_What you need to do_
1 – Reproduce the passage of the sentencing-reform article starting at "Gov. Ed Rendell" and ending at "languishing in prison.".
2 – In the article on states easing sentencing laws, condense the paragraph beginning "The policy shift is expected" into a shorter version that keeps its main figures.
3 – Pick up the article on states easing sentencing laws after its final sentence, and write the next few paragraphs.

_Text under study_
►

Pennsylvania’s Democratic governor has done it. But so has the head of New York’s Republicans. Both have joined the growing ranks of leaders taking a step back from the lock-’em-up approach to law enforcement.

Gov. Ed Rendell last month signed a bill approved by the Republican-controlled Legislature that will get hundreds of nonviolent drug and alcohol offenders out of prison more quickly and into treatment programs.

The policy shift is expected to reduce pressure on a prison system whose population has climbed to nearly 41,000 convicts, up from about 28,000 a decade ago. It’s also expected to shave $20 million a year from an expected $1.34 billion budget that’s nearly tripled during the same period.

This week, with the help of Gov. George Pataki, New York lawmakers also voted to loosen sentencing policies that have left many low-level drug offenders and addicts languishing in prison.

Easing up across nation
In the past three years, more than half the states have eased sentencing laws, said Daniel Wilhelm, director of the State Sentencing and Corrections Project at the Vera Institute of Justice in New York.

◄

_Recorded data_
►

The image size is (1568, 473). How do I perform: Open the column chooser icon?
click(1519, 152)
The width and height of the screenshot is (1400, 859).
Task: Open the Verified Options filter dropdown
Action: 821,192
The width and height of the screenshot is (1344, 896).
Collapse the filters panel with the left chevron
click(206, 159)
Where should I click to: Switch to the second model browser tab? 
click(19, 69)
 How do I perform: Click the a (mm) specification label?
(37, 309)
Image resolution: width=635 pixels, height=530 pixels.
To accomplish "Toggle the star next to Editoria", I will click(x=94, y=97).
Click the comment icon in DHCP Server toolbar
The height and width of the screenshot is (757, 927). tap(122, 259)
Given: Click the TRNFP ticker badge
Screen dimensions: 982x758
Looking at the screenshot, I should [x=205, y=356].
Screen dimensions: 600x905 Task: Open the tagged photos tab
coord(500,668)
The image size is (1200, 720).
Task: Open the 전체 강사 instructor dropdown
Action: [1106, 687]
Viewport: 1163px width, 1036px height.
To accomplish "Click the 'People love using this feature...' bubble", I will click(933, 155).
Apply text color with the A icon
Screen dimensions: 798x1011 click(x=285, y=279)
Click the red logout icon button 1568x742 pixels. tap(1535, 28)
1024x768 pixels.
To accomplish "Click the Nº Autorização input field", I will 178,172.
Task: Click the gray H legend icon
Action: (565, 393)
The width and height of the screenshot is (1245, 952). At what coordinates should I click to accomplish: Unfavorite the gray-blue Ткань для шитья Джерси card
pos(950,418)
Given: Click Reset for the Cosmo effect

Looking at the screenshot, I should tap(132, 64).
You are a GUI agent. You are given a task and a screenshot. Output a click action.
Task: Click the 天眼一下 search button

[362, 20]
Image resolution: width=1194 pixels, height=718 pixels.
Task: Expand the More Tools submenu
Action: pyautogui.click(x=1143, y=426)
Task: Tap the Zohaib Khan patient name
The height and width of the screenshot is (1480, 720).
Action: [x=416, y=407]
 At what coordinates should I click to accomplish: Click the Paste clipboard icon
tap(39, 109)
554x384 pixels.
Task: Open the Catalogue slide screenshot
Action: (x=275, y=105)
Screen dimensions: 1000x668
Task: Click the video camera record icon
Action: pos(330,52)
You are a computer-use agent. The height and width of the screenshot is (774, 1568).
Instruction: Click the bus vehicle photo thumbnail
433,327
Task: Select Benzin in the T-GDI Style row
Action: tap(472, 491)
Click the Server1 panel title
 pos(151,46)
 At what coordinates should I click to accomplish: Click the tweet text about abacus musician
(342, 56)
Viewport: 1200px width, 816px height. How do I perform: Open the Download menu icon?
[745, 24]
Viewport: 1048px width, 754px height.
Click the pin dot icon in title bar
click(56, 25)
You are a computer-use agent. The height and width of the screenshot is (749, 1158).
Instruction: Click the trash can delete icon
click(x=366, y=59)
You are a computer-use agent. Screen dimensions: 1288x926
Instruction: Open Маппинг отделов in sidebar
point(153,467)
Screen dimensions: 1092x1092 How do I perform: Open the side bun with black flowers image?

◄

_Answers to the exercises_
1 –
Gov. Ed Rendell last month signed a bill approved by the Republican-controlled Legislature that will get hundreds of nonviolent drug and alcohol offenders out of prison more quickly and into treatment programs.

The policy shift is expected to reduce pressure on a prison system whose population has climbed to nearly 41,000 convicts, up from about 28,000 a decade ago. It’s also expected to shave $20 million a year from an expected $1.34 billion budget that’s nearly tripled during the same period.

This week, with the help of Gov. George Pataki, New York lawmakers also voted to loosen sentencing policies that have left many low-level drug offenders and addicts languishing in prison.

2 – The change should ease strain on a prison system that has grown from about 28,000 convicts a decade ago to nearly 41,000. It should also save $20 million a year from an expected $1.34 billion budget, which has nearly tripled over that period.

3 –
Driving those changes have been budget pressures, concerns about the fairness of sentencing, and falling public concern about crime as the crime rate has dropped, he said. The nation currently spends an estimated $40 billion annually on corrections.

Michigan abolished its mandatory sentencing scheme in December 2002. Kansas passed the nation’s most comprehensive mandatory drug-treatment diversion act last year. Texas put more money into drug treatment.

“What’s interesting to note is in a lot of these states, it’s not the liberal Democrats who are championing reforms,” Wilhelm said. “It’s Republicans who are at the forefront.”

Despite the changes, much of the harshest anti-crime legislation remains on the books. Drug law reformers have been unable to get states such as Pennsylvania and New York to allow some offenders to avoid prison altogether in favor of treatment. And voters in California last month narrowly rejected a referendum to weaken that state’s three-strikes law.

Pennsylvania’s decision to pursue more treatment for inmates comes nearly a decade after tough anti-crime policies were pushed through a receptive Legislature by then-Gov. Tom Ridge, now the nation’s outgoing secretary of homeland security.

GOP lawmaker cites budget
With prison spending growing faster than any other part of the state budget, “I think we have to be smart in regard to how we incarcerate people,” said state Sen. Stewart Greenleaf, Republican chairman of the Senate Judiciary Committee.

Under the sentencing changes, inmates with nonviolent convictions involving drugs or alcohol will be diverted, after a minimum seven months in prison, into a so-called “intermediate punishment” program.

They will spend at least two months at a community-based therapeutic facility before finishing their minimum 24-month sentences in a halfway house or group home while receiving treatment.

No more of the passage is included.